Speaking of Spielberg, he’s back with a new original alien sci-fi film this summer, “Disclosure Day,” while Tom Cruise is teaming up with “Birdman” director Alejandro G. Iñárritu for a dark comedy with next fall’s “Digger.” Robert Eggers, who gave Focus Features one of its biggest hits ever with “Nosferatu,” will be back next year with his next period horror film, “Werwulf.” And Greta Gerwig, using her “Barbie” clout, has negotiated with Netflix to release her “Narnia” film “The Magician’s Nephew” on Imax screens this Thanksgiving.

In other words, there will be plenty of auteur-driven films next year trying to win over audiences not with familiar characters, but with a unique filmmaking vision.

How many films will we get?

Cinema United projects that 115 wide release films will hit U.S. theaters in 2026. That would be helpful, but the more films, the better.

Beyond those wide releases, there’s the possibility that Sundance and Cannes could yield some potential specialty hits that get added to the slate by Neon, Mubi, and other distributors, old or new.
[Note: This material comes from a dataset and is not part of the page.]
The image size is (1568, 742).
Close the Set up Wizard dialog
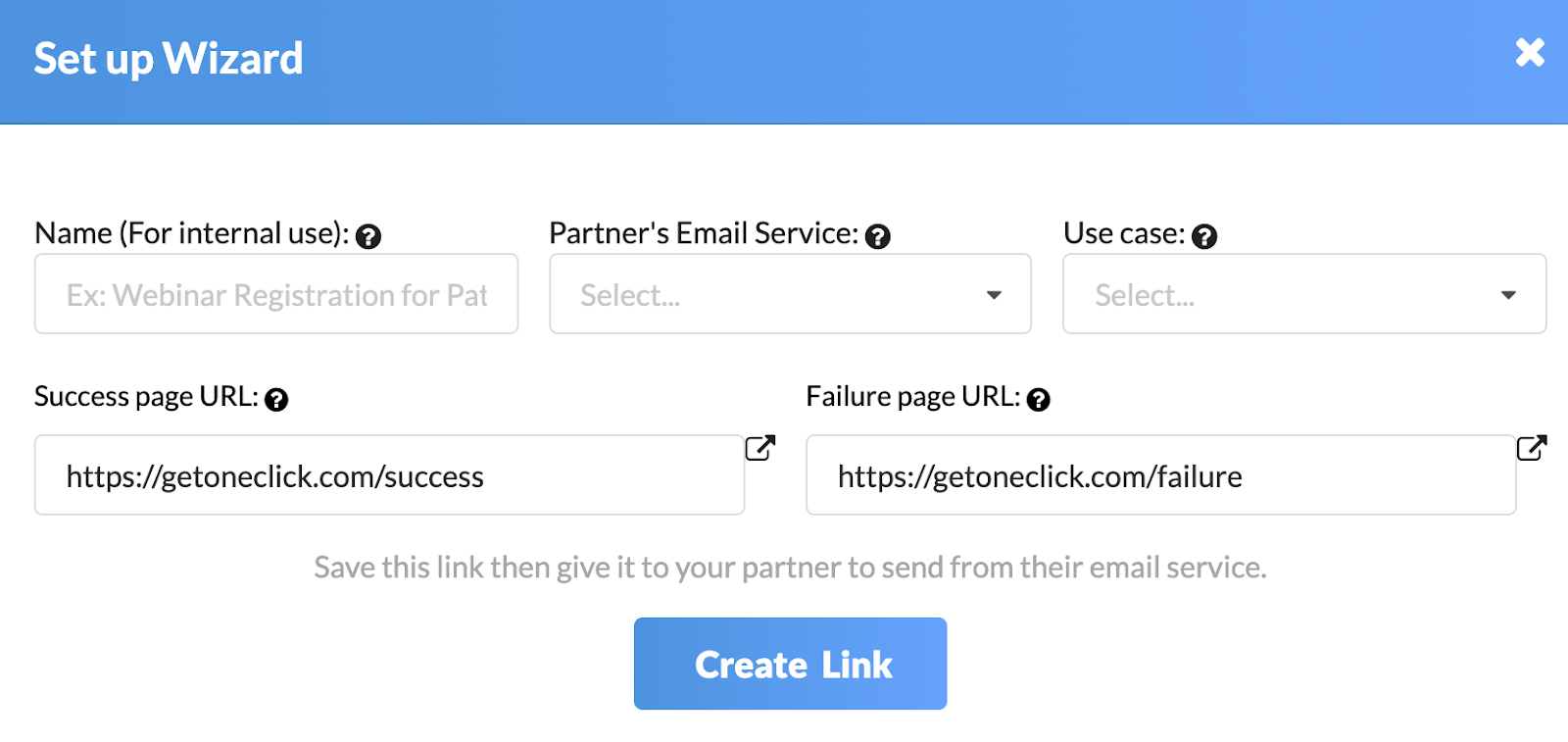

Perhaps even Warner Bros. will get in on the festival action as the studio launched a yet-to-be-named specialty label with former Neon execs Christian Parkes, Jason Wald and Spencer Collantes, while Paramount is expanding its acquisitions plans under new exec Lia Buman.

Hollywood execs, including those at Warner, have said throughout the past year that they are going to increase their commitment to theatrical. It’s time for them to make good on their promise … especially if the Netflix deal is completed.